▸ **GOAL OF THE EXERCISE**
An exact copy of all the entries is needed, with no images in it.

════════════════════

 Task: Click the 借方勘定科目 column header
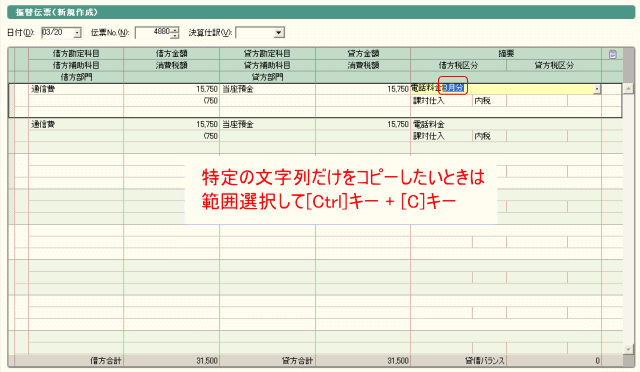(x=76, y=53)
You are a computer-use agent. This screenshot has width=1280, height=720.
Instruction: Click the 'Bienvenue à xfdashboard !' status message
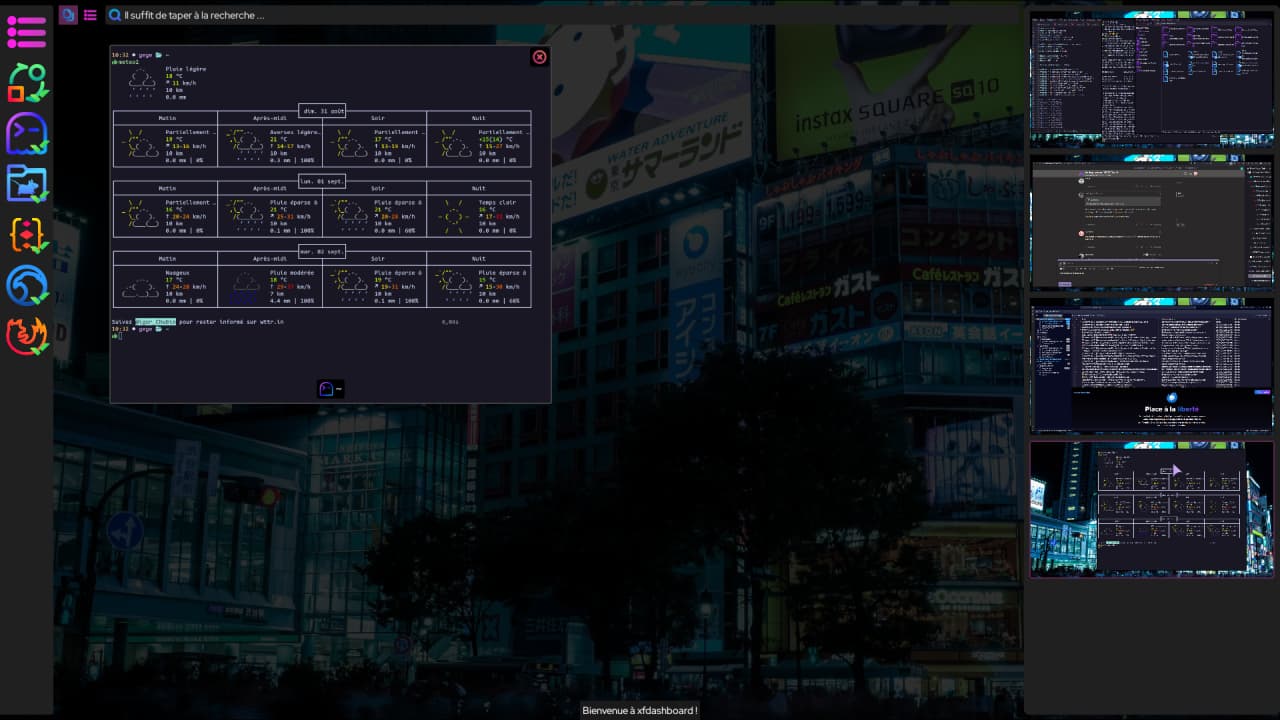[x=640, y=710]
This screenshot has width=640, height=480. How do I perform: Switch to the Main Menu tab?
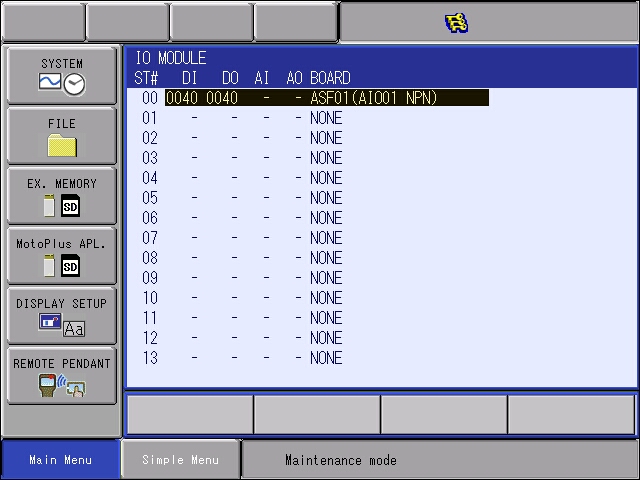pyautogui.click(x=60, y=460)
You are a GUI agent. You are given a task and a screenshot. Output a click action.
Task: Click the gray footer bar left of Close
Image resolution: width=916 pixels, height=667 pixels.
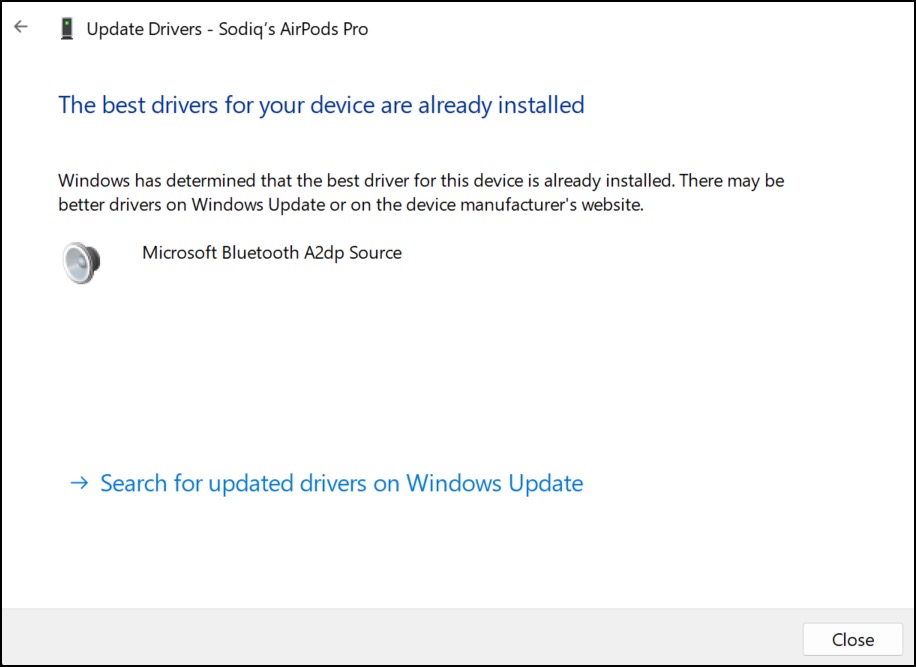click(x=400, y=637)
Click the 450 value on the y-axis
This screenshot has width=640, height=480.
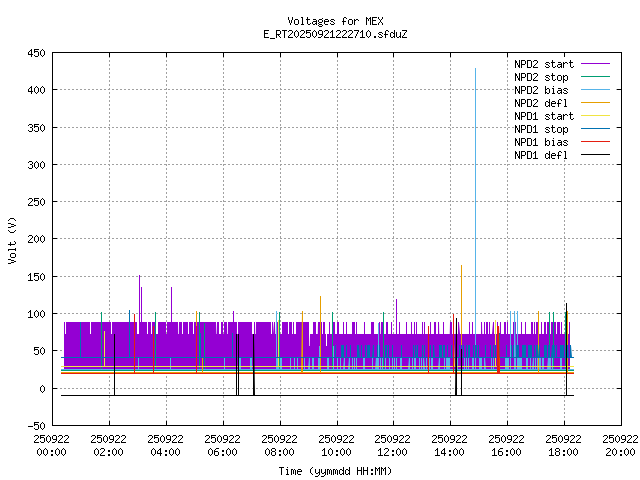(x=34, y=53)
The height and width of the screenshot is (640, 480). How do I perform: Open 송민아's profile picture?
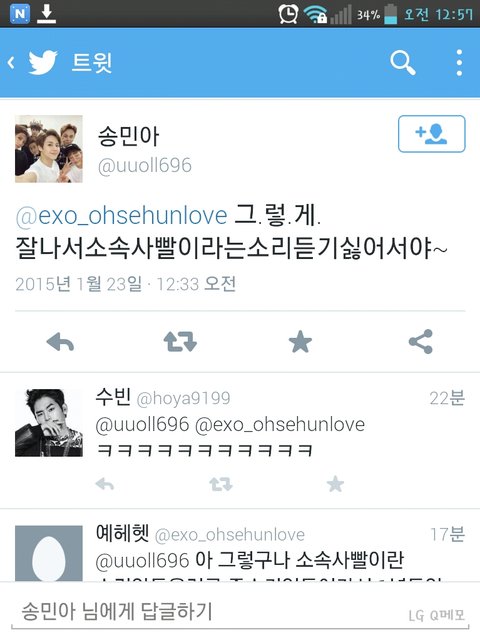click(49, 149)
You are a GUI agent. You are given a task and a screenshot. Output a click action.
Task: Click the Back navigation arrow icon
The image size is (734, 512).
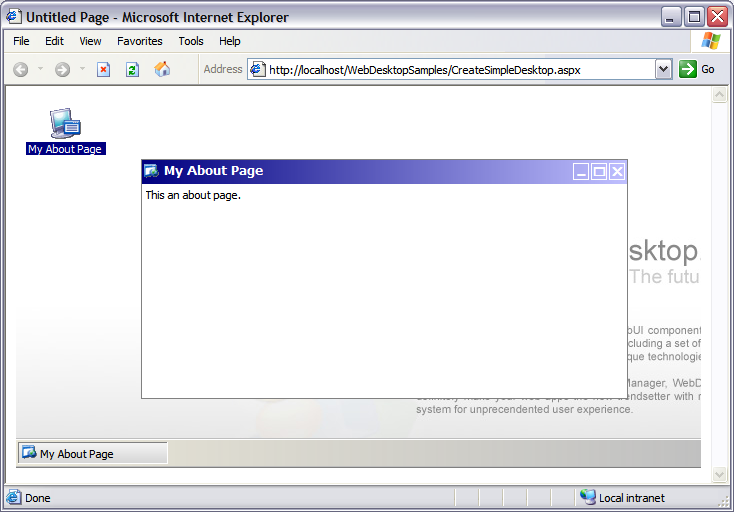tap(20, 69)
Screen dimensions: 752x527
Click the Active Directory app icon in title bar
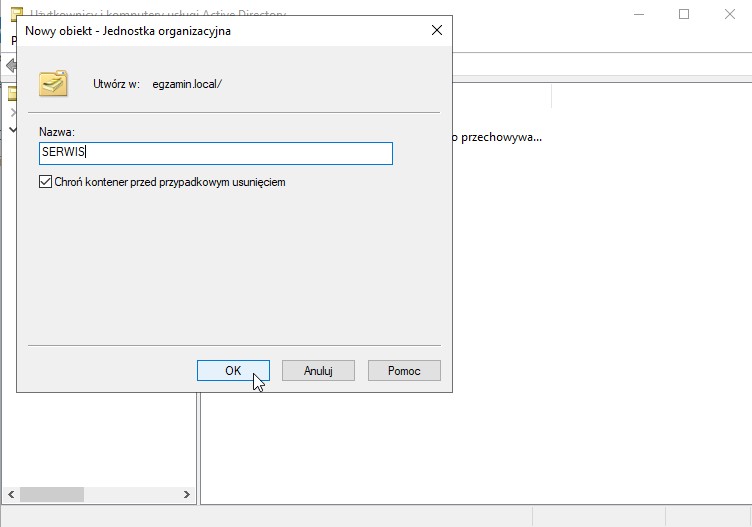click(x=16, y=14)
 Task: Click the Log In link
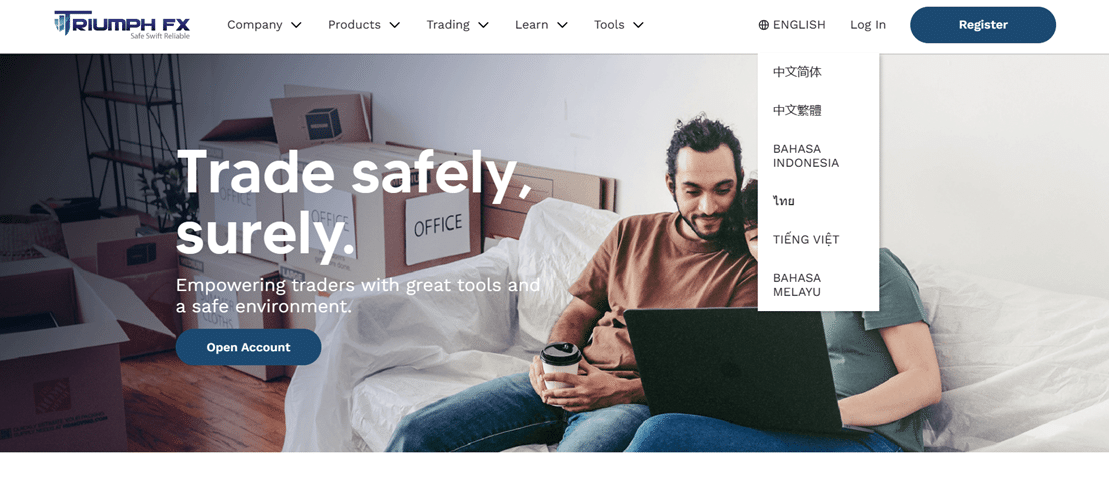tap(868, 25)
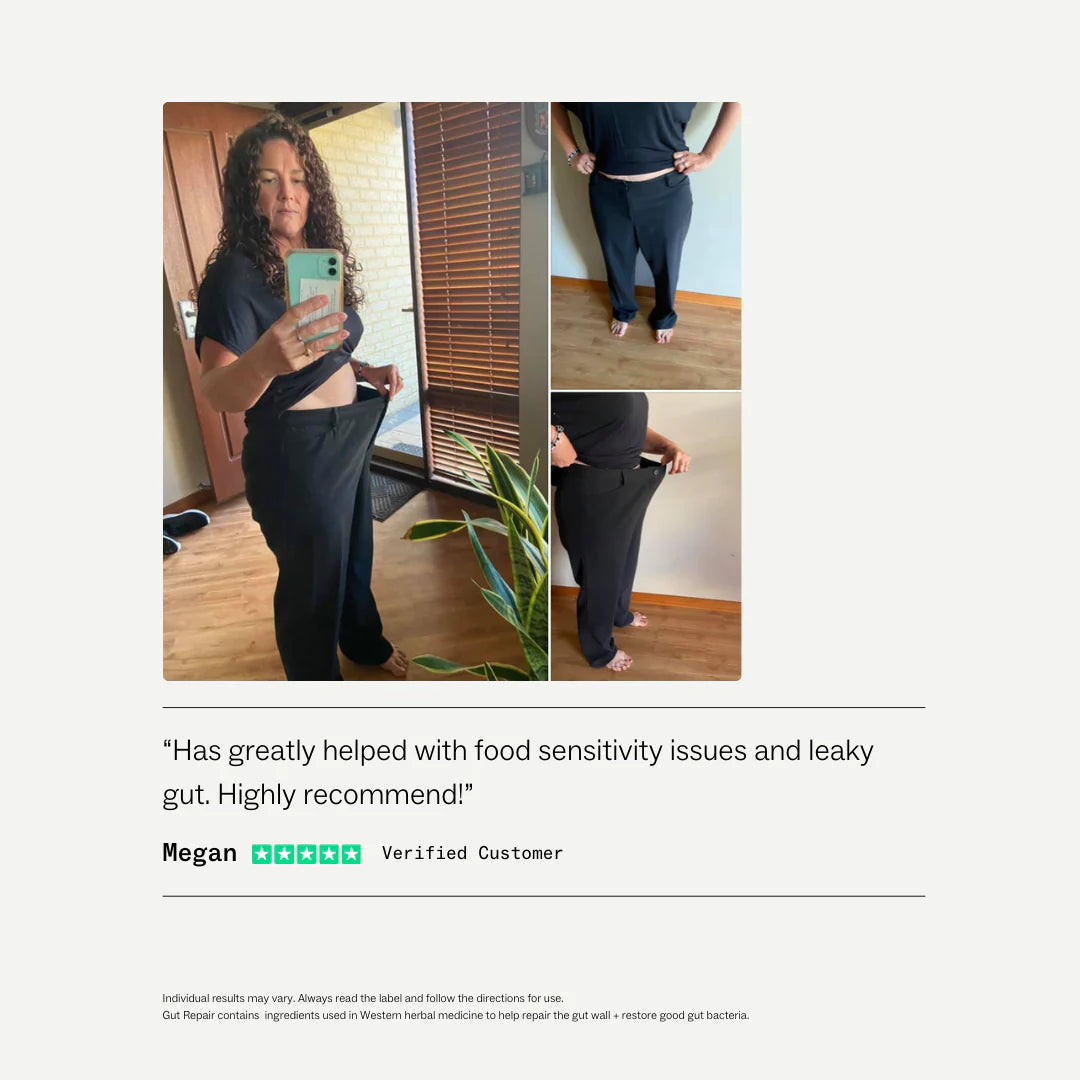Viewport: 1080px width, 1080px height.
Task: Open the bottom-right photo stretching the waistband
Action: [646, 537]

════════════════════

▸ **TASK ANSWER**
 Task: Click the 借方勘定科目 column header
(x=76, y=53)
You are a computer-use agent. This screenshot has width=1280, height=720.
Instruction: Click the 'Bienvenue à xfdashboard !' status message
[x=640, y=710]
This screenshot has width=640, height=480. How do I perform: Switch to the Main Menu tab?
pyautogui.click(x=60, y=460)
You are a GUI agent. You are given a task and a screenshot. Output a click action.
Task: Click the gray footer bar left of Close
Image resolution: width=916 pixels, height=667 pixels.
click(x=400, y=637)
Click the 450 value on the y-axis
This screenshot has width=640, height=480.
(x=34, y=53)
The height and width of the screenshot is (640, 480). How do I perform: Open 송민아's profile picture?
click(49, 149)
You are a GUI agent. You are given a task and a screenshot. Output a click action.
Task: Click the Back navigation arrow icon
The image size is (734, 512).
tap(20, 69)
Screen dimensions: 752x527
Click the Active Directory app icon in title bar
click(x=16, y=14)
 Task: Click the Log In link
tap(868, 25)
Viewport: 1080px width, 1080px height.
Task: Open the bottom-right photo stretching the waistband
Action: [646, 537]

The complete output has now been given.